[Text passage]
= = = = = = =
Sonny Sumo is a fictional sumo wrestler, a comic book superhero published by DC Comics. He first appeared briefly in Forever People #4 (September 1971) and was created by Jack Kirby.

Publication history
Sonny Sumo first appeared briefly in Forever People #4 (September 1971) and was reintroduced in the pages of Final Crisis #2 (August 2008).

Fictional character biography
Prior to his encounter with the Forever People, Sonny Sumo was an honorable figure who used his prowess in sumo to compete as an underground fighter. Unbeknownst to Sonny or his manager, Harry Sharp, Sonny contained a portion of the Anti-Life Equation that enhanced his ability to harness his chi. The Forever People were able to unlock the Equation's powers with their Mother Box, allowing him to recover permanently from wounds sustained in an organized battle against a robot called Sagutai. Sonny then joined the team in their battle against Desaad, using his unique abilities to force Darkseid's minions into a deep sleep. This event earned Sonny and his allies the ire of Darkseid himself, who used his Omega Sanction to trap Sonny in feudal Japan.
= = = = = = =
[Requirements]
- 1) Answer these questions about the Sonny Sumo text, one per line:
(a) In which comic book issue and month did Sonny Sumo first appear?
(b) What is the name of Sonny's manager?
(c) What robot did Sonny fight in an organized battle?
- 2) Resume the Sonny Sumo text after its final sentence and write the next part.
The lines that come next are taken from a different source.

[Material]
= = = = = = =
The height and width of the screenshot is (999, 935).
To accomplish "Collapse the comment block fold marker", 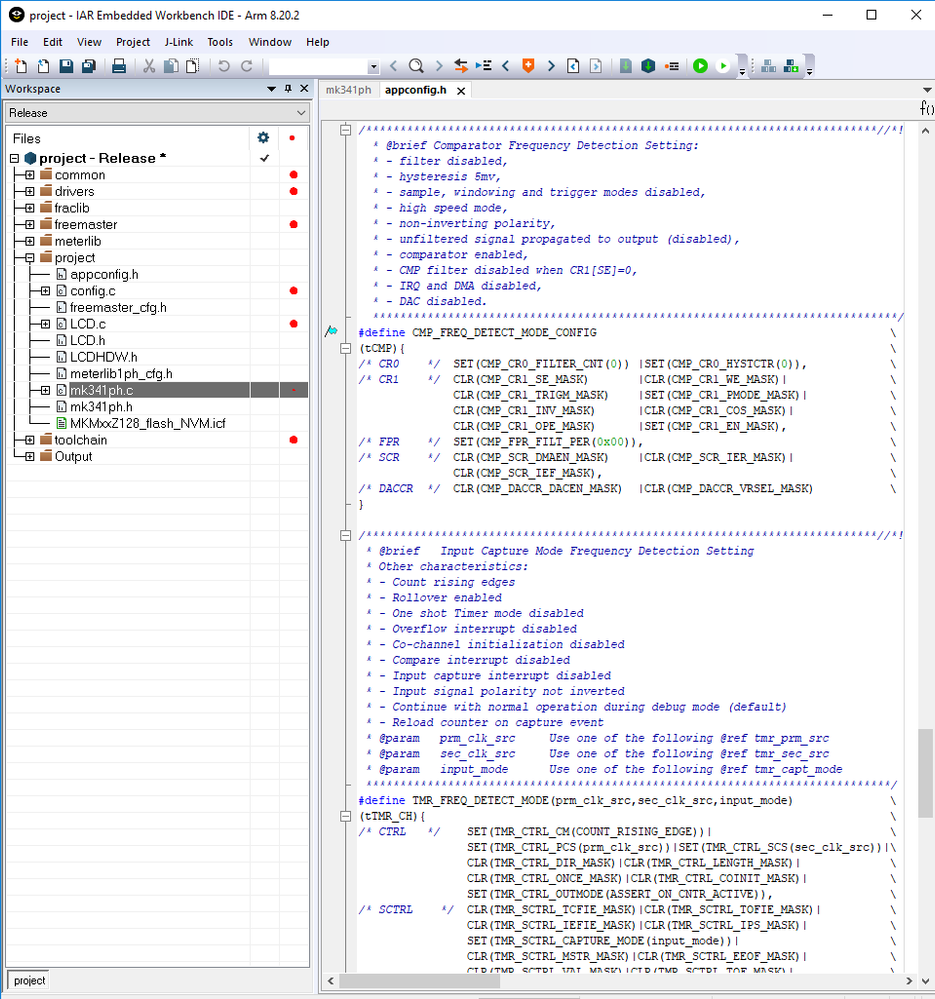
= = = = = = =
[Solved problems]
- 1)
(a) Forever People #4, September 1971
(b) Harry Sharp
(c) Sagutai

- 2)
Final Crisis

In the second issue of Final Crisis, Sonny Sumo is seen living in present day Japan. His role as a fighter has earned him some level of celebrity with the pop-culture driven youths that frequent metahuman nightclubs, including Super Young Team. Shilo Norman discovers Sonny in the club after a battle with an armored youth called Megayakuza, using his Mother Box to heal his wounds. Sonny joins Shilo in his quest to battle the New Gods who have fallen to Earth. They are soon joined by Super Young Team, before joining the remnants of Checkmate. Sonny Sumo eventually revealed that he was not the original Sonny, who had encountered the Forever People of the Fourth World; after having been sent to the past, he remained there and led a fruitful life, eventually dying a happy man. This Sonny was born on the alternate world known as Earth-51, which had been devastated and restored several times; possibly one of these events resulted in his being transported to New Earth.

References

External links
 Comicvine.com: Sonny Sumo Profile
 Article: For Love of Sonny Sumo
 Secret Wars on Infinite Earths: Sonny Sumo Battles#2]

DC Comics martial artists
DC Comics superheroes
Fourth World (comics)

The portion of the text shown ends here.